Does that mean that Fuller's ESB, London Porter, and Chiswick Bitter are British beers for those who do not like British beer?   :)

Yeast and Fermentation / Re: Wyeast 1187 for an APA
« on: October 22, 2015, 09:37:31 AM »
Actually, Wyeast discontinued WY1742 Swedish Porter yeast, which they got from Carnegie Porter, when they discovered that it was the same as their WY1187 Ringwood yeast.  They were selling the same yeast under different numbers at the same time.

I believe that  Sinebrychoff is another baltic porter made with this yeast.  I think brewing baltic porters wih lager yeast is more of a Polish-Russian thing.

And I do not think Deschutes uses Ringwood, either.  I think they use Fuller's yeast, which I find better suited for IPAs than Ringwood.

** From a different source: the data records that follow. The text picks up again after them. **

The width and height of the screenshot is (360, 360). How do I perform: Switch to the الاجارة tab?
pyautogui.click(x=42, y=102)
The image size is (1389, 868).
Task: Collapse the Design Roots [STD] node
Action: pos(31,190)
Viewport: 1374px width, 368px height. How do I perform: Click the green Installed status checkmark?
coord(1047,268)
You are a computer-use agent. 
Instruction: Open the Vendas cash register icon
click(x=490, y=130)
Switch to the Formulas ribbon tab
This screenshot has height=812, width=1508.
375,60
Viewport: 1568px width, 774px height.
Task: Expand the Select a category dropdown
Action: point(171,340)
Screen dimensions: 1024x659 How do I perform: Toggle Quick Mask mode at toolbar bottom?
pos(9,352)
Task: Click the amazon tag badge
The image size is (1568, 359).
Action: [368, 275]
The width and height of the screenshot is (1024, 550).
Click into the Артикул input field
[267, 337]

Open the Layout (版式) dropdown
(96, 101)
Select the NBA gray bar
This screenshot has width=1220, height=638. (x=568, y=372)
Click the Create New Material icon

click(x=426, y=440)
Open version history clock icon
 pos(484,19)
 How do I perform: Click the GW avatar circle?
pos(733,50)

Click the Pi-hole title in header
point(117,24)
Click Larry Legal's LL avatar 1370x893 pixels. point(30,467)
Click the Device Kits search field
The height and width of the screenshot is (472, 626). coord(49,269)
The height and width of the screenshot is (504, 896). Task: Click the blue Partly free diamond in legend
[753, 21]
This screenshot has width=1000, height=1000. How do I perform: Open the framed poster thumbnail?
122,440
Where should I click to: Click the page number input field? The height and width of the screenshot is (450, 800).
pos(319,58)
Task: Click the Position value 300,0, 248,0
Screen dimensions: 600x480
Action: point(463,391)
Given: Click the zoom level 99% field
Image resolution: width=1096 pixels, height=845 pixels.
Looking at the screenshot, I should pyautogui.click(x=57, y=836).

Beer Recipes / Re: Sprucey rye saison
« on: October 21, 2015, 01:46:12 PM »
I'm curious as well.  The original recipe sounds pretty good.

I have brewed two spruce beers.  One came out wonderful, the other was awful.  I blame my selection of spruce for the second.

For the one that came out good, I used the new growth tips from a Colorado blue spruce tree (picked in early June), picked a quart by volume of them, and added them to the last 15 minutes of the brew.  Used a 1.055 red ale base with a 20 IBU Northern Brewer bittering hop addition, no flavor or aroma hops, neutral ale yeast.

I would not attempt using anything but the fresh new growth, found here at 46° latitude north in late May/early June.  I have a vial of spruce essence, but cannot work up the nerve to ruin a perfectly good beer with it. :)

The Pub / Re: Deschutes here for Beer Week
« on: October 21, 2015, 10:30:41 AM »
"Cluster Fuggle IPA" sounds delicious.  I think I may be inspired to brew one of those.

Beer Recipes / Re: 100% Vienna Lager
« on: October 21, 2015, 08:03:30 AM »
I've done it.  It was good, but almost insipid in its lack of complexity.

My experience, too.

My favorite Vienna recipe is the Mexican variety, 50% Vienna, 20% corn, 25% pils, 5% caravienne, then a little chocolate malt in the sparge to darken it a bit.

Chumley, what does your hop schedule look like with this grist, something noble for just a bittering charge, FWH, anything late?

I usually do a 50/50 mix of Cluster and Hallertauer for a 20-25 IBU bittering, and a small flavoring addition of Hallertauer (like 0.5 oz. per 5 gallons of wort) for the last 10 to 20 minutes.